Kuala Lumpur, 7 February 2026 – Malaysia’s gold-backed lending system is under strain as record-high gold prices trigger a liquidity crunch at pawnshops nationwide, forcing some outlets to turn away customers seeking urgent cash ahead of major festive periods such as Chinese New Year and Ramadan.
For many Malaysian households, pawning gold jewellery is a traditional and essential financial safety net used to cover emergencies, medical expenses and festive spending. However, recent gold price volatility has disrupted this system, leaving lenders short of funds at a time when demand for short-term loans is surging.
Record Gold Prices Strain Lending Capacity
Gold prices in Malaysia recently climbed sharply from about RM610 per gram to a record high near RM760, before easing slightly to around RM670. This surge has significantly increased loan values, putting pressure on pawnshops’ available liquidity.
As gold prices rise, borrowers can secure larger loans against the same gold items. This has led to a surge in refinancing activity, where customers take out new loans using previously pawned gold to extract additional cash — a phenomenon known as “overlapping.” This refinancing cycle creates significant cash outflows for lenders faster than they can recover funds through repayments, creating liquidity shortages.
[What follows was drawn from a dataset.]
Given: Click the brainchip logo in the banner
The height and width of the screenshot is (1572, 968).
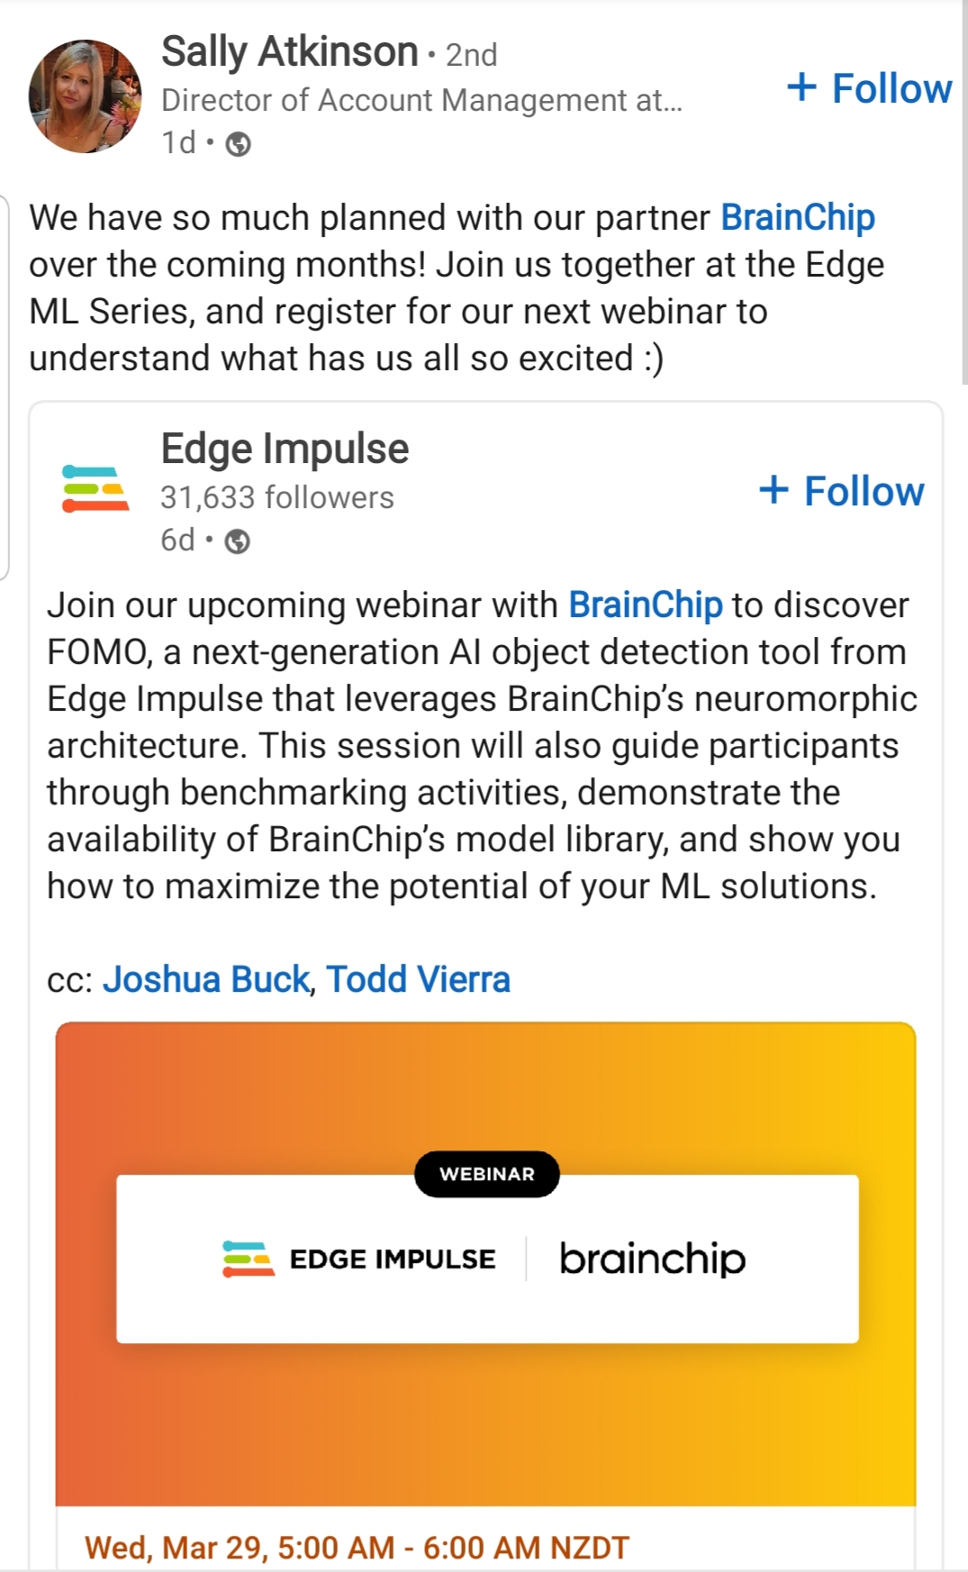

Pawnshop operators, including facilities run by Pos Malaysia and financial institutions such as Bank Rakyat and Bank Muamalat, have reported cash shortages. Some outlets have even posted notices informing customers that new pawn transactions cannot be accepted due to lack of funds.
Households Struggle to Access Emergency Cash
The liquidity crunch is affecting ordinary Malaysians who rely on gold-backed loans for urgent financial needs. In some cases, customers have been turned away or asked to wait until pawnshops replenish their cash reserves.
Economists warn that the situation reflects deeper structural financial pressures facing Malaysian households, including stagnant wages, rising living costs and higher borrowing expenses. Even with government cash aid programmes, many families still face limited disposable income and rely on pawnshops as an accessible financing option.
Festive Season Amplifies Demand for Short-Term Financing
The timing of the cash crunch is particularly challenging, as Chinese New Year and Ramadan typically drive increased household spending on essentials, travel, medical expenses and festive preparations.
The gold-backed lending system has long served as an informal financial buffer, especially for working-class families without easy access to traditional bank credit. However, the current liquidity pressures highlight the vulnerability of this safety net amid global gold market volatility.
Broader Implications for Malaysia’s Economy
The pawnshop liquidity crunch reflects broader economic dynamics, including rising demand for safe-haven assets like gold amid global uncertainty. While higher gold prices increase asset values, they can simultaneously create short-term liquidity constraints for lenders.
For policymakers and financial institutions, the situation underscores the need to strengthen financial resilience among lower-income households and ensure access to emergency financing during periods of economic stress.